Dix jours plus tard, la police débarque à Saint-Mandé et interpelle Fabienne. L'affaire de la« mère infanticide de Berck » provoque un émoi national. Avocate dans l'affaire d'Outreau, le bâtonnier du barreau de Boulogne en a vu d'autres. Pourtant, le 30 novembre, alors que sa cliente quitte le tribunal, Me Roy-Nansion ne s'attend pas à être pourchassée par une foule en délire. « Salope ! », « On va te pendre avec elle ! » ... Seule une haie formée par les journalistes la met à l'abri. Les jours qui suivent ne sont qu'objurgations et lettres anonymes. « Vous n'avez pas honte de défendre un tel monstre ? » lui écrit une maman horrifiée.

« Elle est à moi »

Qui connait vraiment Fabienne Kabou ? « Ce n'est pauvre fille qui descend de la lune. Ce n'est pas un monstre », risque Fabienne Roy-Nansion, tout en admettant n'être pas parvenue à percer le mystère de cette jolie Franco-Sénégalaise qui porte le même prénom qu'elle. Née à Dakar dans une famille catholique aisée, elle est élevée à l'occidentale par sa mère et sa grand-mère. Un clan de femmes. Si ses parents vivent séparément, elle voit avec bonheur son père, diplomate, tous les week-ends. Excellente joueuse de tennis, elle adore lire, préférant les classiques aux polars. Son bac en poche, elle s'envole pour Paris où elle vit chez une tante. Après deux ans en archi, elle se lance dans des études de philo. Solide, elle a les pieds sur terre. Dotée d'un QI supérieur à la moyenne, cultivée, lettrée, cette jeune femme au regard doux a tout pour réussir. Seulement, en licence, elle omet de faire valider certaines UV et ne peut prétendre à entrer en maîtrise. Selon son avocate, elle serait « fâchée avec tout ce qui est administratif », comme réfractaire à la paperasse. Fabienne Kabou se met alors à vivre de petits boulots avant de rencontrer Michel, ancien cadre commercial en Afrique noire, devenu sculpteur sur bois à Saint-Mandé.
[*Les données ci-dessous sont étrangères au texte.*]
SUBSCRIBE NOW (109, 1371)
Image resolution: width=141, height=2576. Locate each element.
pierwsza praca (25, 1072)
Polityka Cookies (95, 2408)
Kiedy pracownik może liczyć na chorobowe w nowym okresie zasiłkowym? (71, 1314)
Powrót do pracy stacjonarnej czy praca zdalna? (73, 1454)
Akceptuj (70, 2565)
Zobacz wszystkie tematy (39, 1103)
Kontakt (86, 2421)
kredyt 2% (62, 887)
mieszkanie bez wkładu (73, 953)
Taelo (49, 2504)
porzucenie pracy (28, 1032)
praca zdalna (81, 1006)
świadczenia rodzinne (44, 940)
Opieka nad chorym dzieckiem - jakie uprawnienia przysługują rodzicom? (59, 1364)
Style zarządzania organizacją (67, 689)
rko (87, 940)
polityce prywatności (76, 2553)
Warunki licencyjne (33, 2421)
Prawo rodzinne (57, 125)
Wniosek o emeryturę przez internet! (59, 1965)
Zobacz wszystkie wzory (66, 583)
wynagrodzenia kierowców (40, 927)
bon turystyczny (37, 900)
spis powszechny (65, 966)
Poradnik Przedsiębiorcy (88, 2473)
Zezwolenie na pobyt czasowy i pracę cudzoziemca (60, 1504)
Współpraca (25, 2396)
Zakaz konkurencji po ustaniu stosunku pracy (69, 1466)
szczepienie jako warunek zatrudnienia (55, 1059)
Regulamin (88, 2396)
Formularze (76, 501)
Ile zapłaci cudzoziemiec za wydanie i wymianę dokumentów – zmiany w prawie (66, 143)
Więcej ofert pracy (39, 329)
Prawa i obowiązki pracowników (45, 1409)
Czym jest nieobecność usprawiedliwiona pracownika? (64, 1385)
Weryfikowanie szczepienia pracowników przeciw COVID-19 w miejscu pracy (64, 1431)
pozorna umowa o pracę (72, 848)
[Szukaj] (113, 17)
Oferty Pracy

Michel est de vingt-sept ans son aîné. Durant une dizaine d'années, ils forment un couple d'intellectuels férus d'art. Leurs personnalités sont complexes, leur relation est forte et réciproque. Lui a déjà une grande fille d'un précédent mariage et ne souhaite plus d'enfant. Pourtant, Fabienne tombe enceinte. Le 7 août 2012, elle donne naissance à Adélaïde. Michel est absent pour quelques jours. Il pensait que sa compagne accoucherait plus tard. Quand il rentre à l'atelier, il découvre la mère et l'enfant. Fabienne lui affirme qu'elle a accouché à la clinique. Il en déduit qu'elle y a accompli toutes les démarches liées à l'état civil. En réalité, elle n'a jamais été suivie par aucun médecin, a enfanté seule à la maison et a délibérément omis de déclarer leur fille. Michel propose d'aller reconnaître l'enfant. « Elle est à moi », lui rétorque la jeune mère. Michel s'incline.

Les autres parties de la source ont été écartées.